THE VIRGINIAN-PILOT Copyright (c) 1995, Landmark Communications, Inc. DATE: Wednesday, December 27, 1995 TAG: 9512280432 SECTION: FRONT PAGE: A10 EDITION: FINAL TYPE: Editorial LENGTH: Medium: 59 lines
For years now, Suffolk has been regarded as the region's sleeping giant. Though the slumber continues, it became increasingly fitful in 1995.
There are signs that much of the 430-square-mile city will take on a different look - and perhaps a different role in the region - in the not-so-distant future.
For better or worse, interstate routes and other road improvements shorten the distance between cities, and Hampton Roads residents in growing numbers are learning that they can easily live in a pastoral setting in Suffolk while working in one of the region's more citylike cities.
That presents a real challenge. City services - water and sewers, police and fire protection, schools and other essentials - to accommodate new residents cost big bucks.
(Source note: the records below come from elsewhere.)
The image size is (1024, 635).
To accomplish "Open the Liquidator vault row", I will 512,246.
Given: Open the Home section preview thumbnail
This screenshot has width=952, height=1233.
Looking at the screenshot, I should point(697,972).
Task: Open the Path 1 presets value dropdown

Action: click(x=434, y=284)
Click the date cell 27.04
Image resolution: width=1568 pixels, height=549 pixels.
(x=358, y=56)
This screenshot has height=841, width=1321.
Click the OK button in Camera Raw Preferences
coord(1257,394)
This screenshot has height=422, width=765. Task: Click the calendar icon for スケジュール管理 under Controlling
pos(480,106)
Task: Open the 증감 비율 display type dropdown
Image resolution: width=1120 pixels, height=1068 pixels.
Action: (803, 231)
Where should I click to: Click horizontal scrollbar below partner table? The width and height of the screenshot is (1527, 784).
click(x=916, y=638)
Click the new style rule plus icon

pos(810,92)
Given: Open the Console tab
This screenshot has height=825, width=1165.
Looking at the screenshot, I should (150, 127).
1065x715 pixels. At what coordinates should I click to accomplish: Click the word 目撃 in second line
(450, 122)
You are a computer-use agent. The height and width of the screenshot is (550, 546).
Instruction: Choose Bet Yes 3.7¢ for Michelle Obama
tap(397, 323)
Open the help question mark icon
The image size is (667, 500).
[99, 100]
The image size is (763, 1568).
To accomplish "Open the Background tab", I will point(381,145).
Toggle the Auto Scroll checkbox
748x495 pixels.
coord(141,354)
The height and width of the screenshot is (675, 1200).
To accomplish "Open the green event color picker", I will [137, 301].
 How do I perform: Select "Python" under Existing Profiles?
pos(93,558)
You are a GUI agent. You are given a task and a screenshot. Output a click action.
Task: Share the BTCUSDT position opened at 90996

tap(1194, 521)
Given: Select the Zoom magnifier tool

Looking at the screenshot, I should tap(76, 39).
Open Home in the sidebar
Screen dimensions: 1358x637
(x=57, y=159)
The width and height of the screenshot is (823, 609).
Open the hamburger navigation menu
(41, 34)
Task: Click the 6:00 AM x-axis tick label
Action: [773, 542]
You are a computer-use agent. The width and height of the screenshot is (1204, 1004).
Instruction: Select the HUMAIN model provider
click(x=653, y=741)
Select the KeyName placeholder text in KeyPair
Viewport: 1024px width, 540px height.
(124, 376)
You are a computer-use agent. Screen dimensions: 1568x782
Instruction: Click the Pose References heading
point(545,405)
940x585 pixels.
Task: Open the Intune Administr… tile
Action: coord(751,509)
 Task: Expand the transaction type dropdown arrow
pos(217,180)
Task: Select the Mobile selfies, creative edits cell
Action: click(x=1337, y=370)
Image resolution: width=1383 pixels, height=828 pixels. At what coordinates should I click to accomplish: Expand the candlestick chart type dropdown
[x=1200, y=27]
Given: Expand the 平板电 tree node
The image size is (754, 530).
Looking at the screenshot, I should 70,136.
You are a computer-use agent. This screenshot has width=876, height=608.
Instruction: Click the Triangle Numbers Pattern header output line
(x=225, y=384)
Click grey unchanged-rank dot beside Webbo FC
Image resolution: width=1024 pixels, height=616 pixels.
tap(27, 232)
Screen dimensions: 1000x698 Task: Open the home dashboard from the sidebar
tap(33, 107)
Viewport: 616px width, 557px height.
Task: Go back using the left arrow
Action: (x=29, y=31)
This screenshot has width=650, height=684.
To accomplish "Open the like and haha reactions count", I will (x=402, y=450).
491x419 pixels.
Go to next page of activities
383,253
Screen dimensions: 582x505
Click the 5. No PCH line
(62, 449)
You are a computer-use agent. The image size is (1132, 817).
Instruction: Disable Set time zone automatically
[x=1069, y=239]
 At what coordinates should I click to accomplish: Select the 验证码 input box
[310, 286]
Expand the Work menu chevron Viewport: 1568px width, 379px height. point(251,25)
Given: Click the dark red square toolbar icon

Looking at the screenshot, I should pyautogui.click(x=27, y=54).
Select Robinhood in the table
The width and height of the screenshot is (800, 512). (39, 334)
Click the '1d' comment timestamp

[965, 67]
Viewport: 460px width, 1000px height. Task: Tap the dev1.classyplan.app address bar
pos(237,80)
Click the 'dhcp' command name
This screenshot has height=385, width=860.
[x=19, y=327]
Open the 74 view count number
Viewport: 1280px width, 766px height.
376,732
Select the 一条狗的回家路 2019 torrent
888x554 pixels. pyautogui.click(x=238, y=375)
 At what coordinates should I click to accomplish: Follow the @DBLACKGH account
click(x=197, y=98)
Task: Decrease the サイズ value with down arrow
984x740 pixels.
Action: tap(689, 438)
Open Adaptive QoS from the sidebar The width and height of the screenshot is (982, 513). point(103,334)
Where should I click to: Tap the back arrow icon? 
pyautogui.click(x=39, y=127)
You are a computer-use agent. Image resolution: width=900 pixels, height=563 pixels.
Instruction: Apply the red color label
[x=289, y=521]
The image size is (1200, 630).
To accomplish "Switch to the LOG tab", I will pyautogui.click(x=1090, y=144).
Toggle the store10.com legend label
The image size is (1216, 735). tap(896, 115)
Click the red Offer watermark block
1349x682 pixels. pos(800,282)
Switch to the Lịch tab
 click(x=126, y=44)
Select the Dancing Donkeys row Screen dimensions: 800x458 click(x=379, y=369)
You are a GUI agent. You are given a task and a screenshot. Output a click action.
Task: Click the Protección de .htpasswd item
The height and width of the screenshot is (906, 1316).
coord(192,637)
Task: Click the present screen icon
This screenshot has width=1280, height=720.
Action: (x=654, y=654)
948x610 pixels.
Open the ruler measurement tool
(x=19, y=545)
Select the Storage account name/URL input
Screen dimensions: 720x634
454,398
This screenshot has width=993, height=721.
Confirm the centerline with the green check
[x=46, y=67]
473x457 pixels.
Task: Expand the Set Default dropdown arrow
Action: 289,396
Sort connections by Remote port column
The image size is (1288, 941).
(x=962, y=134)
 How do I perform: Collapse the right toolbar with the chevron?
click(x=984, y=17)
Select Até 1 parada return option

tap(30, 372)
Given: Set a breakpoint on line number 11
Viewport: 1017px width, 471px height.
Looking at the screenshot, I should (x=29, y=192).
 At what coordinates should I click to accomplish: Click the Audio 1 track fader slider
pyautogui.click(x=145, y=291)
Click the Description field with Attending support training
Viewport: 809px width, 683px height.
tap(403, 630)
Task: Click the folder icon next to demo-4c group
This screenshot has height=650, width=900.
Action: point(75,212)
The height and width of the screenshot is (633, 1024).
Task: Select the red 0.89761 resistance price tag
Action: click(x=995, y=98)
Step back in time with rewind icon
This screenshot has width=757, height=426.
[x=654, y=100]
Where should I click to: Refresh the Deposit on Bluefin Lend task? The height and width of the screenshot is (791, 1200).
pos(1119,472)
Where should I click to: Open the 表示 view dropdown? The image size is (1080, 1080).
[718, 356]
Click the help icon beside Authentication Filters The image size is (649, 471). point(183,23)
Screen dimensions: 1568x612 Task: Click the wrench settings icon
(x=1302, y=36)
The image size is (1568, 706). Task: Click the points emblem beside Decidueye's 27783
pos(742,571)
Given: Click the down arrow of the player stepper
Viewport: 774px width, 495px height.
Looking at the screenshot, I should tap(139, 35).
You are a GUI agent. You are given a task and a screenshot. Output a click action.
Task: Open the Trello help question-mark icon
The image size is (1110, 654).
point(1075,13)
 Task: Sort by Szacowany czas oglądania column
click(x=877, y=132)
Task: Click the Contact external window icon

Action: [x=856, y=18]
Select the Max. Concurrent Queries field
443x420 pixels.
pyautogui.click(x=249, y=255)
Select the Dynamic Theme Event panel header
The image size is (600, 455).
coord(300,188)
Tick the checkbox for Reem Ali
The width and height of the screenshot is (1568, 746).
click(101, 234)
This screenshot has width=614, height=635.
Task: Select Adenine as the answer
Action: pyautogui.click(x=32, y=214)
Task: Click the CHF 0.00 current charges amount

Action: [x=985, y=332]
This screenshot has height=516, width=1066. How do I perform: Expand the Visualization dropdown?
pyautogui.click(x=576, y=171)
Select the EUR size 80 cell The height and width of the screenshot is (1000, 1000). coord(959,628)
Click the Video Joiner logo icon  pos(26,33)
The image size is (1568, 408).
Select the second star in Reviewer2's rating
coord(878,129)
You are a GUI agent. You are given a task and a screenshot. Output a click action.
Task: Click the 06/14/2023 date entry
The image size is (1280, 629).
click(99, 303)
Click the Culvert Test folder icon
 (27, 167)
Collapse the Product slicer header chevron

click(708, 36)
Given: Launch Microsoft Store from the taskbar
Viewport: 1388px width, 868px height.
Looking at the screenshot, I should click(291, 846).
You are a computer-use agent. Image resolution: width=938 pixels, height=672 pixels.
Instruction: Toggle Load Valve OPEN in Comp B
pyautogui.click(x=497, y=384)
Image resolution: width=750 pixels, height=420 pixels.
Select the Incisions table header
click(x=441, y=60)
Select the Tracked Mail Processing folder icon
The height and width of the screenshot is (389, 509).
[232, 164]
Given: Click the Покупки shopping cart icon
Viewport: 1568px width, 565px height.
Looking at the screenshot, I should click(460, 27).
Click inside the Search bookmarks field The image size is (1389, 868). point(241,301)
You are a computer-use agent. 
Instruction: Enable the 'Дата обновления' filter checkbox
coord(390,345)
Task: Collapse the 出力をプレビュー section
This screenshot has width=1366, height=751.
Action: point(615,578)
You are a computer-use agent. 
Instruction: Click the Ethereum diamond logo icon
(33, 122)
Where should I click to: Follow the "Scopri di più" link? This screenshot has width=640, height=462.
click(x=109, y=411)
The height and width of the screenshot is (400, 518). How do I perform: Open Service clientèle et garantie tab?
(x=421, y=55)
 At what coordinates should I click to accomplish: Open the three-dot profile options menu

Bigger bucks, certainly, than municipal taxes alone can provide.
That in turn invites the inevitable clash between new residents, who say they won't finance city services to longtime residents; and longtime residents, who say newcomers should pay their own way.
The pressure then rises to recruit industry to avoid becoming a bedroom city and provide a stronger tax base from which to finance public services for which demand is rising. Suffolk has immense areas suitable - and zoned - for industry, and city officials assure everyone that it will come. Some other Hampton Roads cities, they properly point out, are built out; Suffolk offers wide-open spaces.
The question Suffolk leaders must confront is whether that economic boost will come before or after costly residential growth.
That is, will developers exercise control over this vast city of such potential - and you need only look to Virginia Beach for an example of the consequences of that - or does city officialdom, with input from citizens, define the Suffolk of the future and place restrictions to make reality conform with definition.
While Suffolk's growth is concentrated in the north end - the area nearest the still-growing Churchland area of Portsmouth and Western Branch area of Chesapeake - commerce continues to increase near the central city, and residential growth occurs all over Suffolk.
That places burdens on narrow roads that were meant to be little-traveled rural routes and on schools that were placed where most people lived when they were built.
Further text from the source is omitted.